Mahomet et les trois premiers califes : Abou Bakr, Omar et Othman, sur le cheval mythique Buraq, miniature du XVI° s.

La tradition musulmane attribue au pacte d'Umar - du nom du calife Omar ibn al-Khattâb (634-644), un des plus proches compagnons de Mahomet - la définition des clauses de la dhimma dont les obligations sont précisément codifiées dans la jurisprudence musulmane ( fiqh ). Il s'agit d'une lettre adressée au calife par des chrétiens de Syrie, conditionnant leur soumission et proposant les sanctions auxquelles ils s'exposent en cas de non-respect de l'accord.

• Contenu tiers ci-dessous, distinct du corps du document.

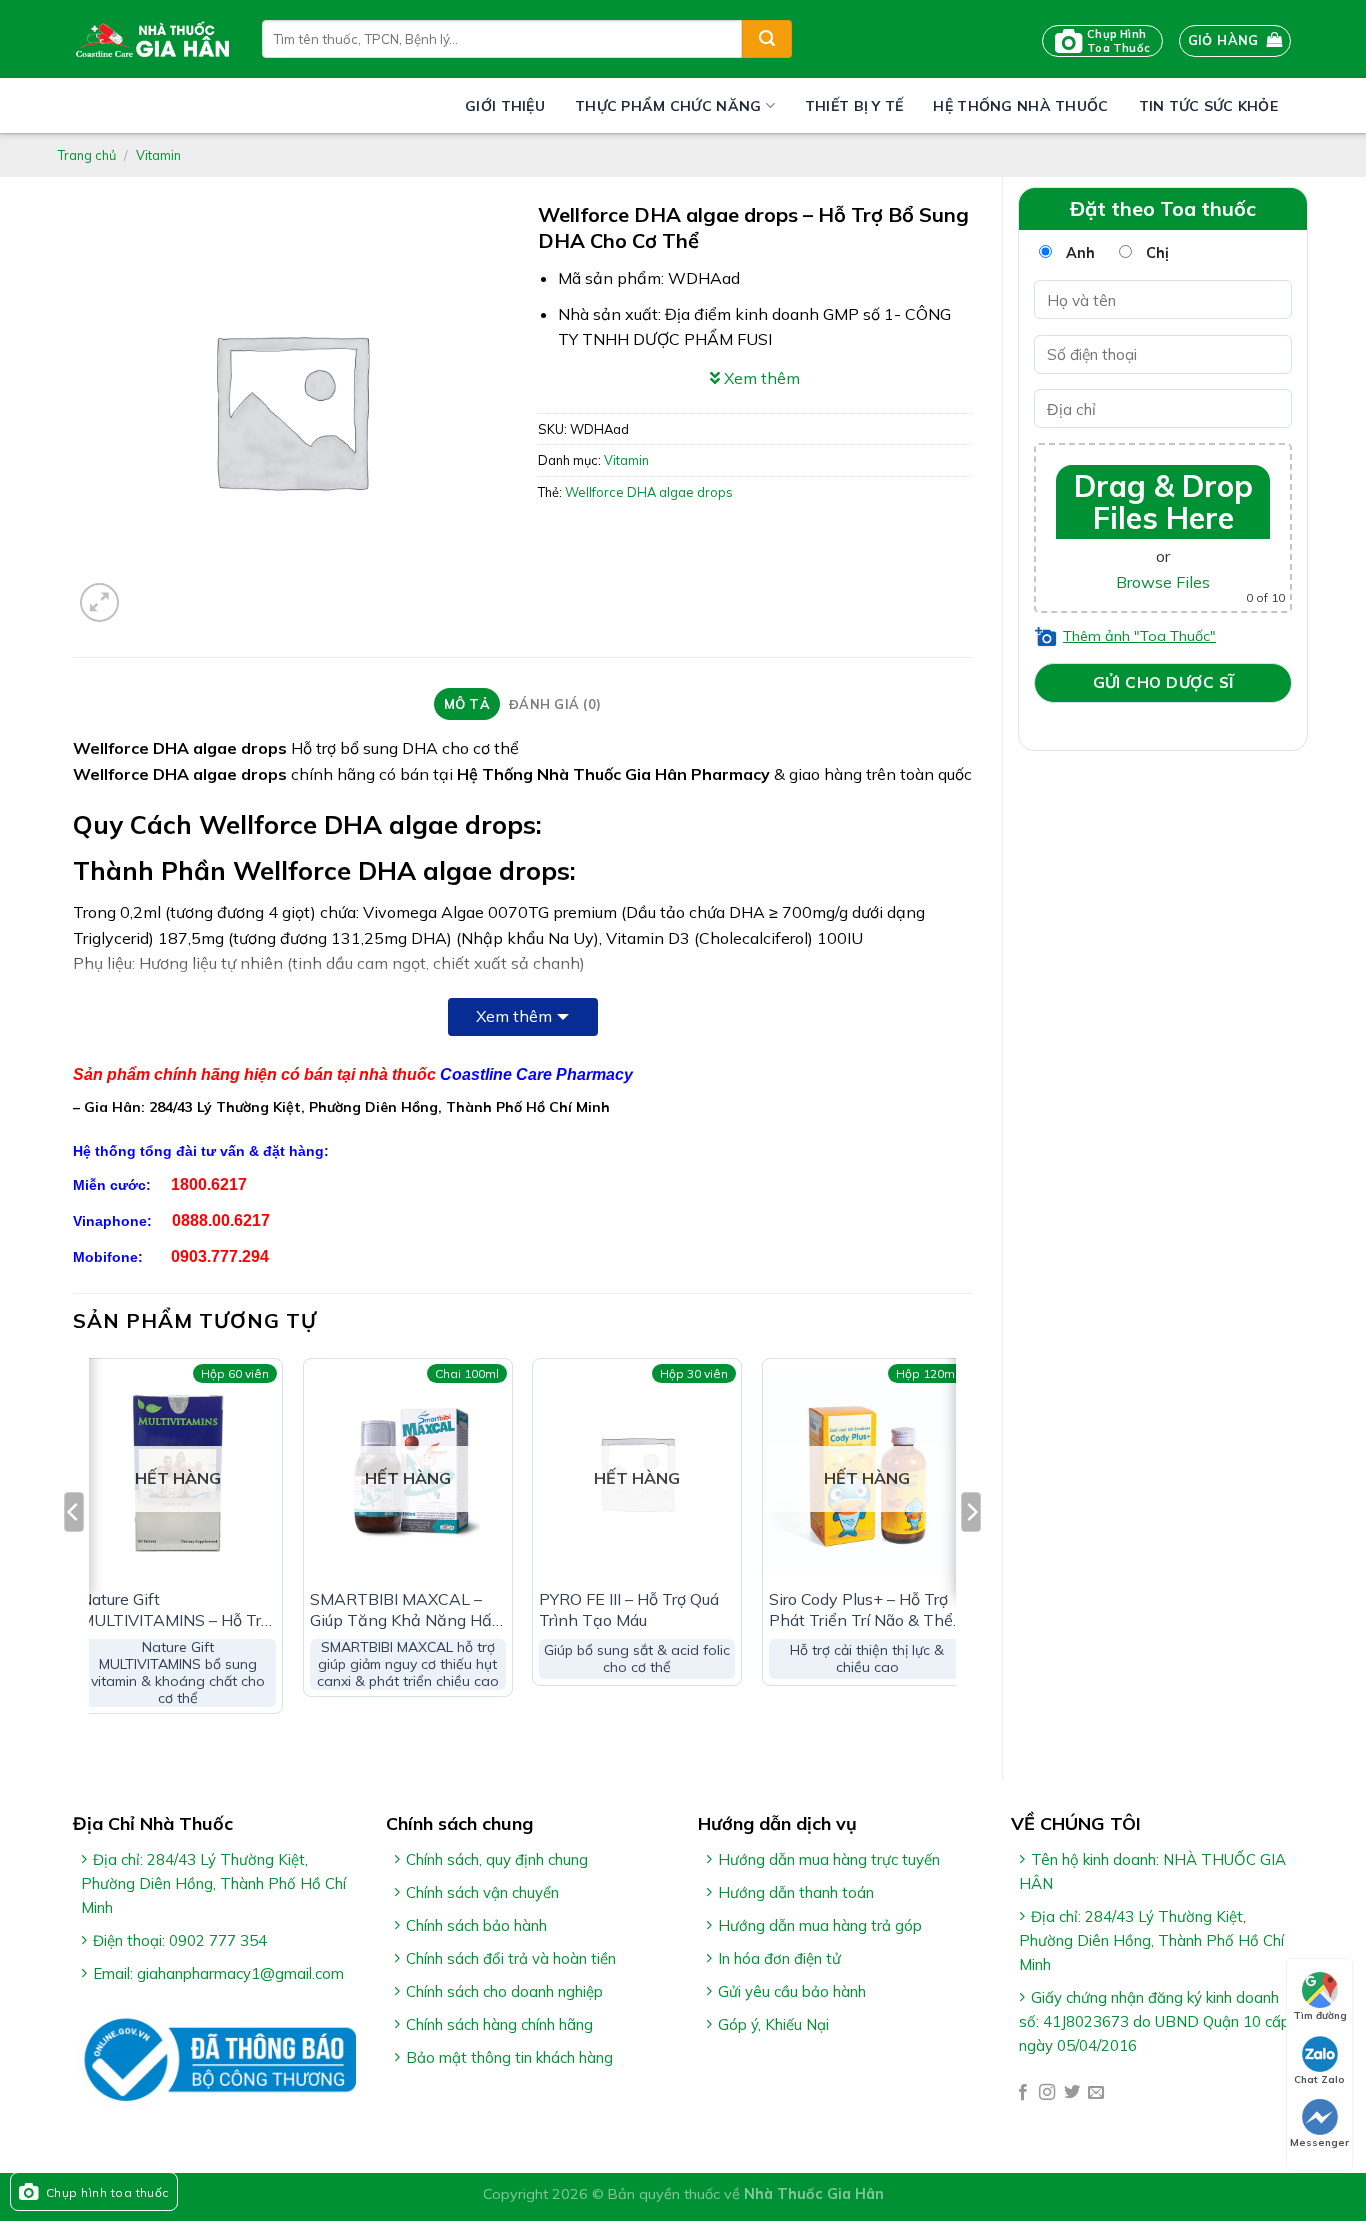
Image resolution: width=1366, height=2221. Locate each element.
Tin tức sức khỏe (1208, 106)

La plus ancienne version conservée de ce pacte ne date que du XIIe siècle. La réalité de l'authenticité d'un « pacte d'Umar » original en tant que tel reste ainsi douteuse. Comme pour beaucoup d'autres aspects de l'histoire administrative musulmane précoce, il doit être apparu plus tardivement, plus vraisemblablement à partir du règne du calife omeyyade Umar II (717-720) auquel la tradition pieuse a préféré son prédécesseur moins controversé.

À cette époque, la fiscalité des non-musulmans est essentielle pour assurer le fonctionnement de l'État et de l'armée. De ce fait, les non-musulmans lourdement taxés quittent les campagnes pour tenter de devenir mawla , clients convertis avec une situation fiscale plus favorable : du mécontentement de ces populations est notamment née la nécessité de légiférer.

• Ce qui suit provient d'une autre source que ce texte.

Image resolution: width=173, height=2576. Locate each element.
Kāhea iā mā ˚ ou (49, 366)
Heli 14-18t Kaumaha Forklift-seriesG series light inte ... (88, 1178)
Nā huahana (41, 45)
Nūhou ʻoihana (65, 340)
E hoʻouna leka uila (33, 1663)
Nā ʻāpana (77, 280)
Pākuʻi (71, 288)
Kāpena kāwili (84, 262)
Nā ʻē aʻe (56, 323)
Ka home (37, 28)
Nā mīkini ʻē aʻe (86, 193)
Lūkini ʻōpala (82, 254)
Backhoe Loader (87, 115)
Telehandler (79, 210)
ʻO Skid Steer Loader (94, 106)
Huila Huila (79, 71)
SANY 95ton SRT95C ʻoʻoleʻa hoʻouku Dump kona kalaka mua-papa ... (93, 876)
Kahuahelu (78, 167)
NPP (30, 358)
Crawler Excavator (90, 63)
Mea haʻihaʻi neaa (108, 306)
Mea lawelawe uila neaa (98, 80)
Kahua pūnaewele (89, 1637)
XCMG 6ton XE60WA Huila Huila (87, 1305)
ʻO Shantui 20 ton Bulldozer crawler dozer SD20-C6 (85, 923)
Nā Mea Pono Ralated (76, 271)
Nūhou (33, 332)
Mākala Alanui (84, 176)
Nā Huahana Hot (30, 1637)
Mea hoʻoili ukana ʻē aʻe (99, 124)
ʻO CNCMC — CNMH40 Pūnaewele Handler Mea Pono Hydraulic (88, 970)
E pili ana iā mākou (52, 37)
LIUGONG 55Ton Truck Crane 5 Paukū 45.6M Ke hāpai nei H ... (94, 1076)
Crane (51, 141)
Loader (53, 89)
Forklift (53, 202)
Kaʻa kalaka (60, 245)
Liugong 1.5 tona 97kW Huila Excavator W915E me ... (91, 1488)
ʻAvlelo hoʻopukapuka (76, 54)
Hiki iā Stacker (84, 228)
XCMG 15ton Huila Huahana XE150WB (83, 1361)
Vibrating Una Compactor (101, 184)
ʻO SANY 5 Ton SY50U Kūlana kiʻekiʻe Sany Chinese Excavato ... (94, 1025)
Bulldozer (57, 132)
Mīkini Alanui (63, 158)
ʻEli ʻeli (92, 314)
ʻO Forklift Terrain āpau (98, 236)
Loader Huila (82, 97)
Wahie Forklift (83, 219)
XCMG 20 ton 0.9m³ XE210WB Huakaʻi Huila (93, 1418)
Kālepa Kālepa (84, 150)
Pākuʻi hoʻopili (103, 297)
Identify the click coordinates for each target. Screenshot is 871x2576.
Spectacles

Des éléments relatifs à l'impôt foncier apparaissent déjà vers la fin du VIIIe siècle dans le Kitâb al Kharâj (Le Livre de l'impôt foncier) du juriste Abou Yoûsouf. Mais la fixation à proprement parler de cet ensemble juridique semble remonter au IXe siècle à l'époque du calife Jafar al-Mutawakkil (847-861), lors d'une période d'application stricte de la discrimination envers les non-musulmans, après plus d'un siècle de débats entre juristes d'opinions divergentes, des plus libérales aux plus restrictives. À savoir que contrairement à ce qu'affirme Tabari, le Kharaj fut probablement institué bien plus tard qu'il ne le rapporte ; en 760 date à laquelle ce mot apparaît pour la première fois sur les papyrus arabes.

Avec le « Pacte d'Umar », il apparait clairement que les dhimmis convertis à l'islam sont totalement dispensés de l'imposition par capitation et rejoignent le régime d'imposition par zakat, la dime de leur coreligionnaires.

Abolition du statut de dhimmi

"De 1839 à 1856, l'Empire ottoman abroge le statut de dhimmi. En 1856, l'impôt spécial (djeziya) est aboli" dans les nombreux pays gouvernés par les Ottomans comme la Turquie, l'Irak, le Yémen, la Syrie, le Liban, la Tunisie etc.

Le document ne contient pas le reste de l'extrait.